Is anyone really going to buy one of these?

Categories : Not Baseball
  • MattG

    Check out the baseball shaped one. That’d fit nicely in the crotch of my pants.

    • http://www.riveraveblues.com Joseph Pawlikowski

      No, that’s just the “designer case” you get with it. No joke.

  • steve (different one)

    i have an entire channel that does nothing but show re-runs of old reality shows.

    people will spend money on anything.

  • MattG

    I think it went like this:

    Joe P: Hey, nice phones! You know, I’ve got this awesome blog–you guys should advertise.

    Phone Guys: Yeah, why don’t you leave your card or something.

    Joe P: (mutters to self) Heh, I fix you.

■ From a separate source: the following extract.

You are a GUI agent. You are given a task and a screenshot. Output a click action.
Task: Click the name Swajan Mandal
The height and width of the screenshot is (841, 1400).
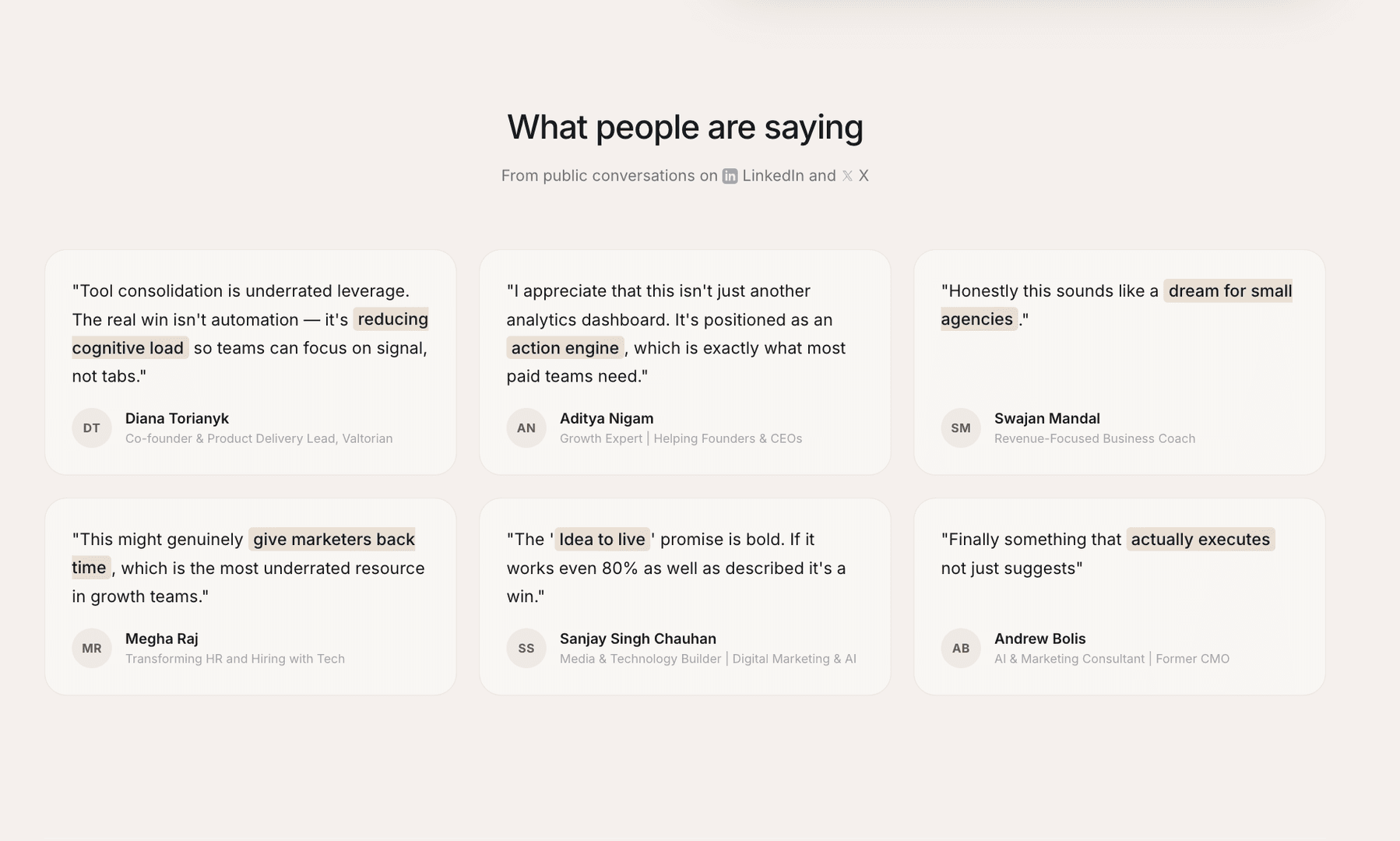(x=1046, y=418)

    • http://twitter.com/tsjc68 tommiesmithjohncarlos a/k/a Ridiculous Upside

      Joe: You cellphone guys think you’re so smart, what with your dago mustache and your greasy hair!!!

      • Mike Pop

        Phone Guys: You’ll rue the day you crossed me, Pawlikowski.

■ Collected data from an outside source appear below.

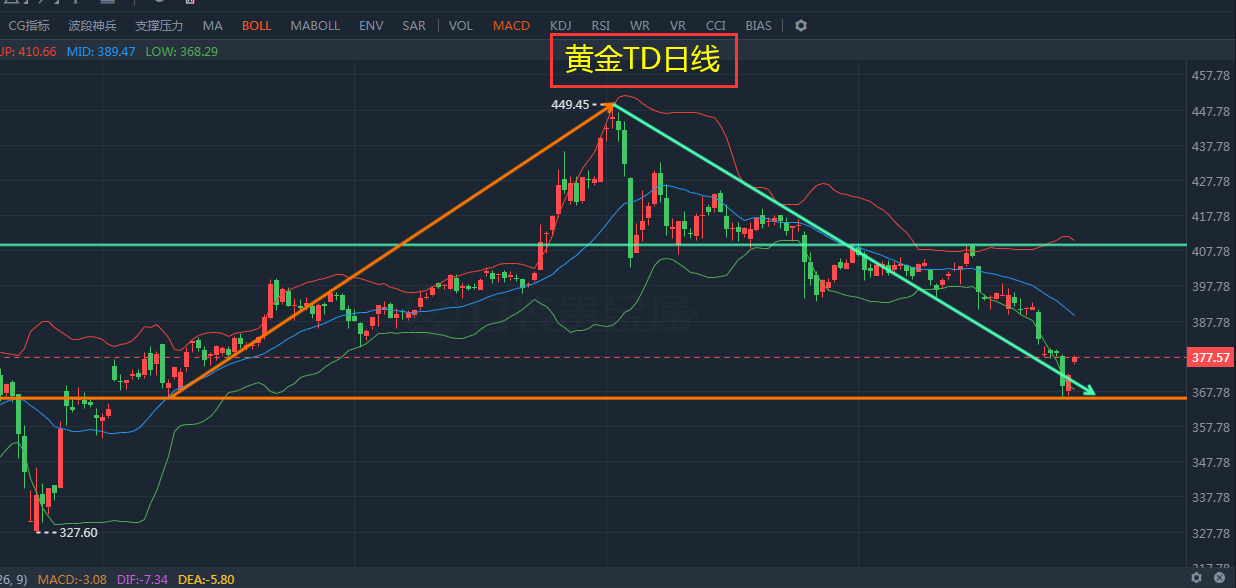
Task: Enable the BOLL indicator overlay
Action: (256, 25)
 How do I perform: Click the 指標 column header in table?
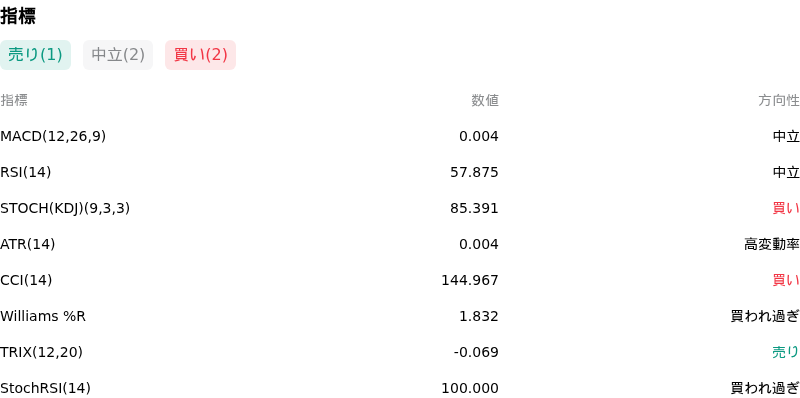click(x=14, y=101)
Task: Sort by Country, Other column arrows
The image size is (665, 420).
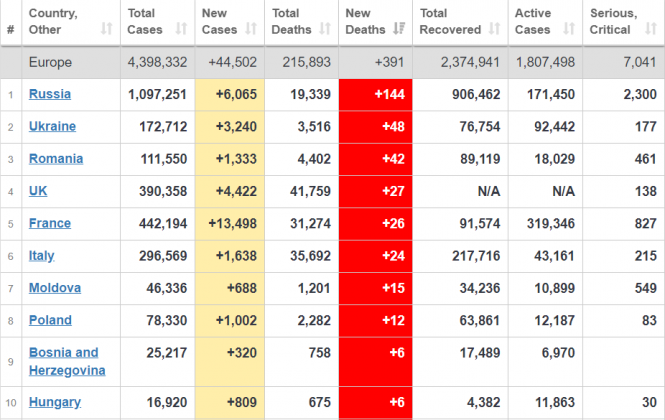Action: [107, 30]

      • Mike R. – Retire 21

        Actually, he’s German-Irish.

  • frits

    “Is anyone really going to buy one of these?”

    hahahaha yeah i know!

    [slowly reaches for yankees-branded phone...puts it in pocket...slinks away]

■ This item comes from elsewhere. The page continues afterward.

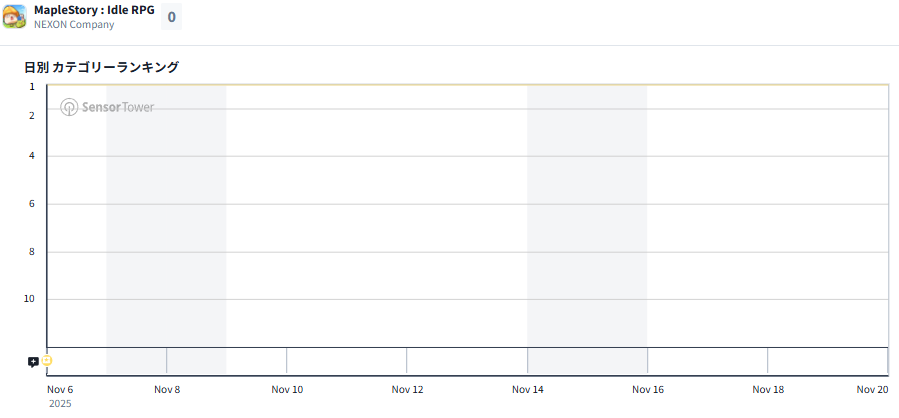Select the Nov 10 date label
The height and width of the screenshot is (418, 899).
(287, 390)
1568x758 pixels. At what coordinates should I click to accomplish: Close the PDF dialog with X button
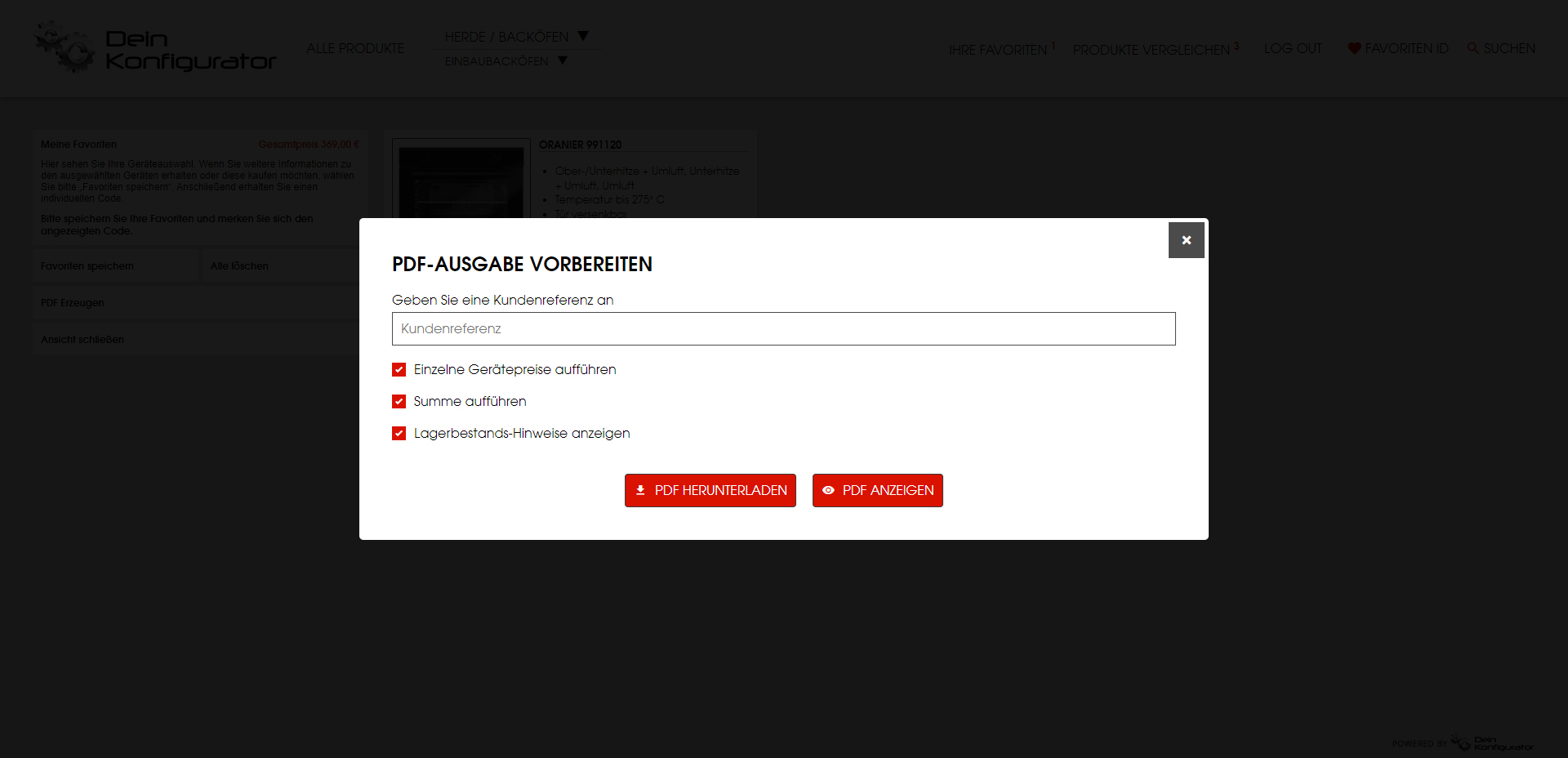point(1186,240)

  • http://www.new.facebook.com/home.php?ref=home#/profile.php?id=594331910&ref=name Jamal G.

    This is something that parents might buy for their adolescents as an introductory phone.

  • Dave M

    NO THANKS!!!

  • jsbrendog

    dude, you and i both know that people are most definitely going to buy them. And then do everythig they can to flaunt it to everyone they know not really knowing that all they are doing is making those around them want to stab them with a pitchfork.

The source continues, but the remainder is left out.